:: Input for this task

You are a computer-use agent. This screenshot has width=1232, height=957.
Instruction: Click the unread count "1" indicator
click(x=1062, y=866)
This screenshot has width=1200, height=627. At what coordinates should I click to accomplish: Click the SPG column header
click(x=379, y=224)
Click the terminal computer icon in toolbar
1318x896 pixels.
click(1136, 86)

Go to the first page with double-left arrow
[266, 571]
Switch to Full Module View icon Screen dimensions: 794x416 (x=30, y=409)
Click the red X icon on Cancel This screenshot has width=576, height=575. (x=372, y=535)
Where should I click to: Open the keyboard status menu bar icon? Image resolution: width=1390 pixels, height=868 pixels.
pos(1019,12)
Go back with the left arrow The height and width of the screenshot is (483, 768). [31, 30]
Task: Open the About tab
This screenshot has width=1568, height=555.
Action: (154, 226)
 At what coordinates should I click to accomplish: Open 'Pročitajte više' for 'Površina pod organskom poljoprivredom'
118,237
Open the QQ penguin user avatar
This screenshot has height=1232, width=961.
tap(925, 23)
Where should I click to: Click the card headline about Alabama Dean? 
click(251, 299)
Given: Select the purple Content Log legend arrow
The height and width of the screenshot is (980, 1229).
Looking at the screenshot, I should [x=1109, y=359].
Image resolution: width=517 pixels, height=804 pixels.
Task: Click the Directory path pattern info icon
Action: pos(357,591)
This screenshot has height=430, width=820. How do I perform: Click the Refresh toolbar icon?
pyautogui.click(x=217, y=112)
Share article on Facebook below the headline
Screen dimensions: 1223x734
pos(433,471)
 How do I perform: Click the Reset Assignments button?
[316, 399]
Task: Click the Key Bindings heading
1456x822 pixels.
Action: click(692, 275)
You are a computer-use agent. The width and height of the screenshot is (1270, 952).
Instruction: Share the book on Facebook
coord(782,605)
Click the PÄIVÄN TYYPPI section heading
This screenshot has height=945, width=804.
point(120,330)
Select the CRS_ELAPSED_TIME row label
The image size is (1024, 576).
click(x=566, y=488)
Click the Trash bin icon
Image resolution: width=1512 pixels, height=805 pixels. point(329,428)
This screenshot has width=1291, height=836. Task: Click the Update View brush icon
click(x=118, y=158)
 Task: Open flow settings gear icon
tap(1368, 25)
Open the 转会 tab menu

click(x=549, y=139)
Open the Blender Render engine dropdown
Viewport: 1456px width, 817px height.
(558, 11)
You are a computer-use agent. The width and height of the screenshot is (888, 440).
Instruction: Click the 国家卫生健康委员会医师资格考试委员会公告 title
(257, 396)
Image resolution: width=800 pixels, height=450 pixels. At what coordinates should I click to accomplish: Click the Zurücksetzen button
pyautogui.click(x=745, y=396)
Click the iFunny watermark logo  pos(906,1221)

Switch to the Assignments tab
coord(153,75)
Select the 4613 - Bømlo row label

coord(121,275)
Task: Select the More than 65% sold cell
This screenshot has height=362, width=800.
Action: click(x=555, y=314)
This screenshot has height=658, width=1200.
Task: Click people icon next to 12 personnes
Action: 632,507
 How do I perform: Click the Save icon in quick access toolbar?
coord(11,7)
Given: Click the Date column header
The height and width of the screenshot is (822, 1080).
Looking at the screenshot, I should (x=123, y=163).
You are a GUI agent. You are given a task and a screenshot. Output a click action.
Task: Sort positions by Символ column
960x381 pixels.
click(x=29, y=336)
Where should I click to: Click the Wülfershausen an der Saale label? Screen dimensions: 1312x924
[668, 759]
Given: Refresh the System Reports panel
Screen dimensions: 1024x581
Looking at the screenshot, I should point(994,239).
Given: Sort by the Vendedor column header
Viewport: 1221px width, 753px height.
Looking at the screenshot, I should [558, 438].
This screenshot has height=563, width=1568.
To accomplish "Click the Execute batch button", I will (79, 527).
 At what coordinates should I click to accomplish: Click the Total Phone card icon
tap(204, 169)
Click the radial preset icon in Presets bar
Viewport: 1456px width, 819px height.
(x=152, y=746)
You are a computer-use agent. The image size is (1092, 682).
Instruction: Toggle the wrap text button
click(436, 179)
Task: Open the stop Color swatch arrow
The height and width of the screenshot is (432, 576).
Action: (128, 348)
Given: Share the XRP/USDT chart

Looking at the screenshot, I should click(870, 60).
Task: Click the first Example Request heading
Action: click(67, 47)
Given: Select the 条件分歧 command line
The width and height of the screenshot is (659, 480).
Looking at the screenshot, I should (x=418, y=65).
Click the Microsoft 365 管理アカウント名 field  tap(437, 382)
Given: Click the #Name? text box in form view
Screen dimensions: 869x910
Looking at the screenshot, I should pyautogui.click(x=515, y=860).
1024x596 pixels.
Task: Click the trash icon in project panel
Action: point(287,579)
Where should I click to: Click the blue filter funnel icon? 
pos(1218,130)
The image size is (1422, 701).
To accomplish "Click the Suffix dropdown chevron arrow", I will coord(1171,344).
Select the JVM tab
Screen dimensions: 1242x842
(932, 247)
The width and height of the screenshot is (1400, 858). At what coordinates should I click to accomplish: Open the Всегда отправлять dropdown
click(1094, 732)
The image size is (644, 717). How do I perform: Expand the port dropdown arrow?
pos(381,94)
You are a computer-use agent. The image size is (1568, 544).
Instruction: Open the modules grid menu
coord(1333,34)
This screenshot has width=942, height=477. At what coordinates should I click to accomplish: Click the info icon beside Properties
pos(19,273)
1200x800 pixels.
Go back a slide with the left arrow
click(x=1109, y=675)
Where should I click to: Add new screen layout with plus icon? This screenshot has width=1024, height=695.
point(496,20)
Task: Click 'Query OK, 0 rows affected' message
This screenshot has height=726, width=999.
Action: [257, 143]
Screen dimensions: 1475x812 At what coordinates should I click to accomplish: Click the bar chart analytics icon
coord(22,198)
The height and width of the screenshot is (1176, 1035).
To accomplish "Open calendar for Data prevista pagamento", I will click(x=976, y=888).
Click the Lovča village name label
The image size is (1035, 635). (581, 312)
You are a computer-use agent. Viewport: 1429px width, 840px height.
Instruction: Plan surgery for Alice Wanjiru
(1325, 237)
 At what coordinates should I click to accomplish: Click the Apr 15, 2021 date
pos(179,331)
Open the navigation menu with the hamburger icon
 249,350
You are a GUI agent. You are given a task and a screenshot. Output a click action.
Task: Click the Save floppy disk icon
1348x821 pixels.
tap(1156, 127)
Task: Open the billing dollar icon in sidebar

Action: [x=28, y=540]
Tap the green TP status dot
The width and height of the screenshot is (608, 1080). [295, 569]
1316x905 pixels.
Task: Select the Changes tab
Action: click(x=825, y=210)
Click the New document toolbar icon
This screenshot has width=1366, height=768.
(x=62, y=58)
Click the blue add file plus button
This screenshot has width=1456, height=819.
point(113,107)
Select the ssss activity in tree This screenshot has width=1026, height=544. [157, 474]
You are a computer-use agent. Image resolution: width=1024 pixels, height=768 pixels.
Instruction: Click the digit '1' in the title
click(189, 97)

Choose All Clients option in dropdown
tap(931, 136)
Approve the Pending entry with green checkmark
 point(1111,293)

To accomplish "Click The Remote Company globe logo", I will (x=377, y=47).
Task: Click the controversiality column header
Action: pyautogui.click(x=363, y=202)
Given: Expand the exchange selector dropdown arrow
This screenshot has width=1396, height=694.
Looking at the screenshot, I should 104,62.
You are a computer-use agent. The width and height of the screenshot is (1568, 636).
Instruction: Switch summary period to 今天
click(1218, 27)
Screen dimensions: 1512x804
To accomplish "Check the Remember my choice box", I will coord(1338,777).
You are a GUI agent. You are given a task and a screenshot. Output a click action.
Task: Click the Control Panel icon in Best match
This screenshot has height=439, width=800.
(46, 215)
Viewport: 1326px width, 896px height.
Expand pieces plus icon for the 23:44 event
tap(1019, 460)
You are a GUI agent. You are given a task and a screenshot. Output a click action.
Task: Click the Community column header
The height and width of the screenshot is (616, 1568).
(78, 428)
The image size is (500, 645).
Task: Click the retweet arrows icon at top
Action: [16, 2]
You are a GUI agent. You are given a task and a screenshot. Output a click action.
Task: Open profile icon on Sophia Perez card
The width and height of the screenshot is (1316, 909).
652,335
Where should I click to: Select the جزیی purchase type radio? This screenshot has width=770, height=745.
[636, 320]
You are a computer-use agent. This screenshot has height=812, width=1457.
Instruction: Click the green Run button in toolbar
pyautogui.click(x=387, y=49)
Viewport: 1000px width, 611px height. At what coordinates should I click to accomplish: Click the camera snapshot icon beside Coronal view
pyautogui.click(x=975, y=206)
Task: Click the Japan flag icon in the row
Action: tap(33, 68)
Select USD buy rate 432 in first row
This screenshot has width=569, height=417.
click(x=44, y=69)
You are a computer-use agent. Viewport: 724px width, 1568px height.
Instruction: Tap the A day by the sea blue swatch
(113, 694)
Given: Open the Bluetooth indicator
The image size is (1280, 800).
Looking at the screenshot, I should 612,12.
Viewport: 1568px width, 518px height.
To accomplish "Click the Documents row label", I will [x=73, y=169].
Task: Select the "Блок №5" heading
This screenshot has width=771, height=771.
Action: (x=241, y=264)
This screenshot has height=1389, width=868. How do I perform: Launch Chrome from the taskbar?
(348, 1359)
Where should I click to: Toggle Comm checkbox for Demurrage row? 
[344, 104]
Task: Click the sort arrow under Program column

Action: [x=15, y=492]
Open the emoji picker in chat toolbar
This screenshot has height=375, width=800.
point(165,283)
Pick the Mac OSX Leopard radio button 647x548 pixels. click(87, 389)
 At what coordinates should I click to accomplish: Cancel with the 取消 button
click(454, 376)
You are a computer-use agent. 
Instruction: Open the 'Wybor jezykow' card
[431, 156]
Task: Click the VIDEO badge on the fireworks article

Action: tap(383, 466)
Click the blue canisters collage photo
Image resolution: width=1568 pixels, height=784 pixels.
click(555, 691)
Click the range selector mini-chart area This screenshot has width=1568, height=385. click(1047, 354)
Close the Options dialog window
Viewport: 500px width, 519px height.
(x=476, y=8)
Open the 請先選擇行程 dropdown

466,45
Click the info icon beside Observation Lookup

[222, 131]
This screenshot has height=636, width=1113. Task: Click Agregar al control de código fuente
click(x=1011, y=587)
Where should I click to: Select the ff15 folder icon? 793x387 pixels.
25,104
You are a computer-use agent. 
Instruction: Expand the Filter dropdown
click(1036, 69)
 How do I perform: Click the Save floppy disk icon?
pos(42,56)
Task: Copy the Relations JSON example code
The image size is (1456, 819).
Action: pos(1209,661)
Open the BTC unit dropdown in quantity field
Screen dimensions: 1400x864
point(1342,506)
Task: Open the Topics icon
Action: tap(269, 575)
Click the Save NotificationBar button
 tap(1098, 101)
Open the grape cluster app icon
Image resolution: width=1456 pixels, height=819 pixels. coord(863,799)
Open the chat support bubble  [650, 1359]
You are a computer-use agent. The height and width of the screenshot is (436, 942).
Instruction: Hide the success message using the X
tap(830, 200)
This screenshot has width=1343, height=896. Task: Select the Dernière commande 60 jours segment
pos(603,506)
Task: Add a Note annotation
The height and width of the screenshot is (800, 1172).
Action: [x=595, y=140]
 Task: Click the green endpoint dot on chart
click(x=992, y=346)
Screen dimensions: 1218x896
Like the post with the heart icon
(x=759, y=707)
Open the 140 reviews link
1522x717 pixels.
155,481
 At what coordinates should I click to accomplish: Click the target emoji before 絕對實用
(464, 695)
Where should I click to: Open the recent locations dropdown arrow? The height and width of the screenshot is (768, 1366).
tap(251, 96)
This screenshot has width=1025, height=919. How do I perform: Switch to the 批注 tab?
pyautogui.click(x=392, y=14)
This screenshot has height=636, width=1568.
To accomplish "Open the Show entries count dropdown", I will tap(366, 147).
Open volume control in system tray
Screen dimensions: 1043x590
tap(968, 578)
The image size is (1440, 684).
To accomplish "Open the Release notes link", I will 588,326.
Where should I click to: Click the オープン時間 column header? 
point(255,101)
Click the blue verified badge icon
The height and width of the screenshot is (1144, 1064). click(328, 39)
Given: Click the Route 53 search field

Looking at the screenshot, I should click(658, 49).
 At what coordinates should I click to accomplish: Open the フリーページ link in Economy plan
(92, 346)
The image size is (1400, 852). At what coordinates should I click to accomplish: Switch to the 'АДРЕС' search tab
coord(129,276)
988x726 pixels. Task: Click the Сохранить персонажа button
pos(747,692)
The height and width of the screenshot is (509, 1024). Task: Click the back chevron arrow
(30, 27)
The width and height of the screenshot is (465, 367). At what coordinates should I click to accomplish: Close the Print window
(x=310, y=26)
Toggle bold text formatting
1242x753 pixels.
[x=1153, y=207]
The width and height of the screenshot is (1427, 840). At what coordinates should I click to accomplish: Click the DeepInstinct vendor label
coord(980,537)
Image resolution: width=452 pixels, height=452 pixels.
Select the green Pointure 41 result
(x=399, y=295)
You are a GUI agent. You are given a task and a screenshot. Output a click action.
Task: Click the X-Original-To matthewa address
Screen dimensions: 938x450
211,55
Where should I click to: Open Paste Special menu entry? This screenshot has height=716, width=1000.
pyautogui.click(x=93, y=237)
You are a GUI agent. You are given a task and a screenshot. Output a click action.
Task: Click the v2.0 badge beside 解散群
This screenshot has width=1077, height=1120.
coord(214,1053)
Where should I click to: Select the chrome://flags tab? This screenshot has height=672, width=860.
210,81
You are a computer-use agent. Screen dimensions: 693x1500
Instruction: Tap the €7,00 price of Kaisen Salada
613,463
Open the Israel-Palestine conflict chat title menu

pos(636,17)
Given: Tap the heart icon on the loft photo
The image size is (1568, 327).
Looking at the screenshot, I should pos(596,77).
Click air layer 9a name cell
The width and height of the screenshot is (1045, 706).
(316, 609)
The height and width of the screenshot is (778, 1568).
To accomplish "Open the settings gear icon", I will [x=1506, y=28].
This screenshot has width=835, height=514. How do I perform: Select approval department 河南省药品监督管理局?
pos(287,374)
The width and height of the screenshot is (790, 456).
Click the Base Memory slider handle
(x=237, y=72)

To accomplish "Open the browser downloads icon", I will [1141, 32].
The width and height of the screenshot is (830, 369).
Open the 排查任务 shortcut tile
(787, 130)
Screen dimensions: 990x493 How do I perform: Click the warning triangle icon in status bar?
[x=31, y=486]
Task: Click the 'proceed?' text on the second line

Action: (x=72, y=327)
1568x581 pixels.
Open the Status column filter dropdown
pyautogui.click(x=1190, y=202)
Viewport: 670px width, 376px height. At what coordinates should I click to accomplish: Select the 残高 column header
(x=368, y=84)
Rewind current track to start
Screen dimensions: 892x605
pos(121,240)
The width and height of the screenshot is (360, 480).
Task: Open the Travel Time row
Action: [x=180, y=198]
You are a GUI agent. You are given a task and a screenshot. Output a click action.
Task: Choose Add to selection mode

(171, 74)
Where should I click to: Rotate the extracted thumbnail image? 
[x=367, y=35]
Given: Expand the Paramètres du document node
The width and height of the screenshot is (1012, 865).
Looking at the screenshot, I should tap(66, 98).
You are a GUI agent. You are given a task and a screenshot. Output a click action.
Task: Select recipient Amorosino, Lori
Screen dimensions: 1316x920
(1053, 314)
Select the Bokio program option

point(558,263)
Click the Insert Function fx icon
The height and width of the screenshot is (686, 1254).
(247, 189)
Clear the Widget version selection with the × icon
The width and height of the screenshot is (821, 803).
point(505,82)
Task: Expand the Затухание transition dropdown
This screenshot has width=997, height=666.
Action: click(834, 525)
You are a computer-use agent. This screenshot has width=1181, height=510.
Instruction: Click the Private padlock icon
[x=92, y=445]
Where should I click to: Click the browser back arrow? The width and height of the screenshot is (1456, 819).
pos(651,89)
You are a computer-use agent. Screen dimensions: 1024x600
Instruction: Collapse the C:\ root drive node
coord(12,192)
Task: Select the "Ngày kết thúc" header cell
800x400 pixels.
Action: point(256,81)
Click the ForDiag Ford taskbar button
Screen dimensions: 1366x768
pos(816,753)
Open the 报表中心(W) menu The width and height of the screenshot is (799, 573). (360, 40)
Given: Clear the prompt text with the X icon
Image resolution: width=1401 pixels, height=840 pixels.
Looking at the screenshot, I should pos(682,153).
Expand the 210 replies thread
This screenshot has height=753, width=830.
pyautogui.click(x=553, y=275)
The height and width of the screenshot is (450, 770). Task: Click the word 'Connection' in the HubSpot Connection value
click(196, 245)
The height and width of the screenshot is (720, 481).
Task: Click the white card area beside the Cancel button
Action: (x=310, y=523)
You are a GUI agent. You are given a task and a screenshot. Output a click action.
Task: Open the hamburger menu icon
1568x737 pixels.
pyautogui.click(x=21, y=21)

::::

Convert the listing above into a numbered list, from its first line through the line containing "pos(1019,12)", inclusive, and leave out any blank lines.

> [Final result]
1. You are a computer-use agent. This screenshot has width=1232, height=957.
2. Instruction: Click the unread count "1" indicator
3. click(x=1062, y=866)
4. This screenshot has width=1200, height=627. At what coordinates should I click to accomplish: Click the SPG column header
5. click(x=379, y=224)
6. Click the terminal computer icon in toolbar
7. 1318x896 pixels.
8. click(1136, 86)
9. Go to the first page with double-left arrow
10. [266, 571]
11. Switch to Full Module View icon Screen dimensions: 794x416 (x=30, y=409)
12. Click the red X icon on Cancel This screenshot has width=576, height=575. (x=372, y=535)
13. Where should I click to: Open the keyboard status menu bar icon? Image resolution: width=1390 pixels, height=868 pixels.
14. pos(1019,12)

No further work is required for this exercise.